Up until very recently, the U.S. was far and away the dominant player in high technology backed by venture capital. Game-changing companies like Intel, Apple, Microsoft, Google, Genentech, Amazon, Facebook, Twitter, Netflix, Uber, Airbnb, and WeWork are just a few well-known examples of venture-backed companies that have introduced new technologies and spurred the rise of whole new industries.
But America’s long-standing lead in VC-backed high tech is now in jeopardy, according to our analysis. About two-and-a-half decades ago, the U.S. was home to more than 95 percent of global startup and venture-capital activity. Today, that share has been cut to a little more than one-half. And the pace of that decline is accelerating, with more than half of the fall occurring in just the past five years.
Analysis of PitchBook and VentureSource data. (Richard Florida and Ian Hathaway)
Analysis of PitchBook data. Note: Values are the country share of global activity spanning each of the three-year periods. (Richard Florida and Ian Hathaway)
While it is true that venture-capital investment in the U.S. continues to rise, having reached more than $90 billion in 2017, such investment is growing even faster in other parts of the world, expanding by nearly 375 percent—more than twice the 160-percent increase here. China saw the largest jump, its share expanding from 4 percent of global venture investment in 2005 to a nearly a quarter of it by 2017. But it’s more than China. Nations including India, Singapore, Japan, the United Kingdom, Germany, France, Sweden, Israel, and Canada have all seen substantial increases in venture-capital investment in their startup companies.
Analysis of PitchBook data. Note: Values are the levels of activity (in $ millions) spanning the three-year period 2015-17. (Richard Florida and Ian Hathaway)
Analysis of PitchBook data. Note: Values are the percentage contribution to global change between the three-year periods 2010-12 and 2015-17. (Richard Florida and Ian Hathaway)
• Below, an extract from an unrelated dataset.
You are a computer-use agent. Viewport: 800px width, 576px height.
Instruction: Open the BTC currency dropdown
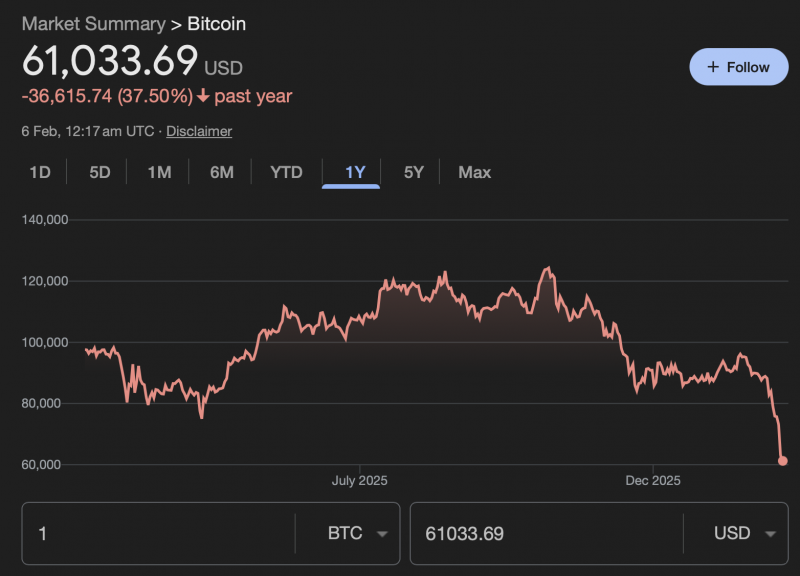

When it comes to high-tech innovation and startups, the real action happens in tight clusters of activity within cities and urban centers. And here, the relative decline of the U.S. and the rise of the global rest is, if anything, even more palpable. The San Francisco Bay Area remains the world’s leading startup city, with roughly 20 percent of global VC investment. But a growing number of global cities are gaining ground, and quickly.
Analysis of PitchBook data. Note: Values are the percentage change between the three-year periods 2010-12 and 2015-17. (Richard Florida and Ian Hathaway)
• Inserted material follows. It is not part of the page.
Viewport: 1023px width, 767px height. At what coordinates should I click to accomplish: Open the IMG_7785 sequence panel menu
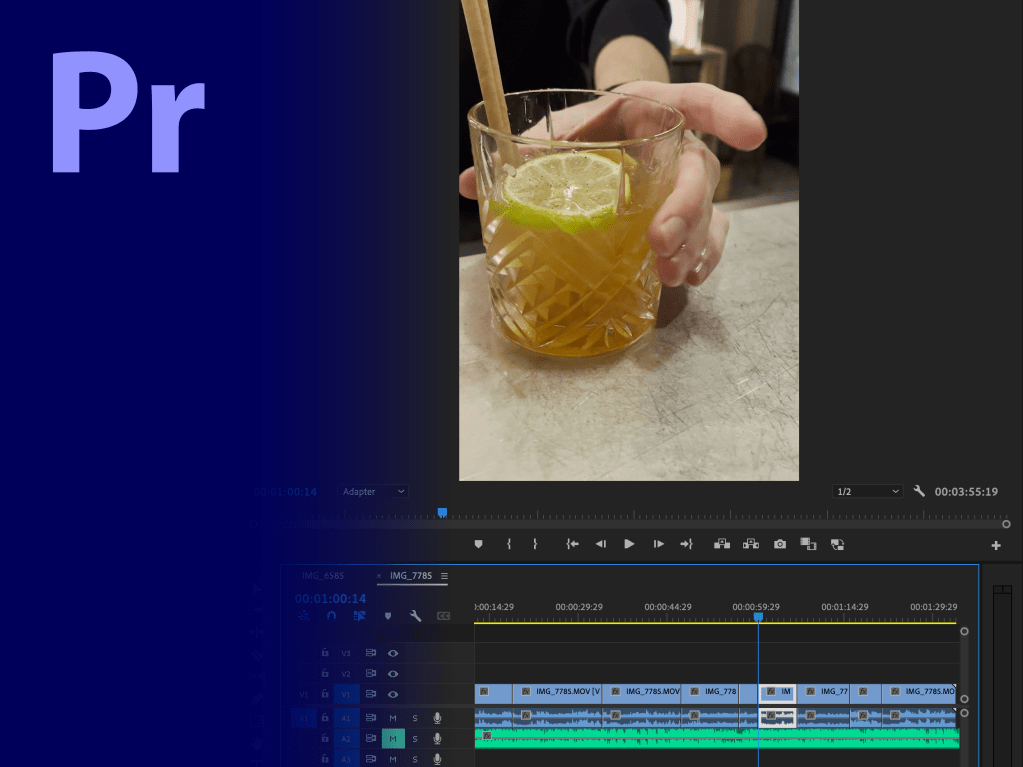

Beijing and London have joined the Bay Area, New York, and Los Angeles in the club of what Hathaway and I term Superstar startup cities. In our second tier, Elite hubs, Shanghai, Singapore, Bangalore, Delhi, Mumbai, Berlin, Paris, and Stockholm join Austin, Seattle, San Diego, and Chicago. And in the third tier, Advanced global startup cities, Toronto, Sydney, Dublin, Barcelona, Amsterdam, and Hong Kong join Raleigh-Durham, Miami, Denver, and D.C.
Of America’s rise-of-the-rest cities, only two or three—Pittsburgh, Baltimore, and Minneapolis—make the list of the world’s 60 or so established startup cities. The majority of them, such as Nashville, Detroit, Indianapolis, Columbus, and Cincinnati, are part of a separate group of 40 or so emerging tech hubs, alongside smaller U.S. college towns like Ann Arbor, Madison, and Bozeman, and rapidly growing Asian hubs like Bangkok, Ho Chi Minh City, Calcutta, and Manila.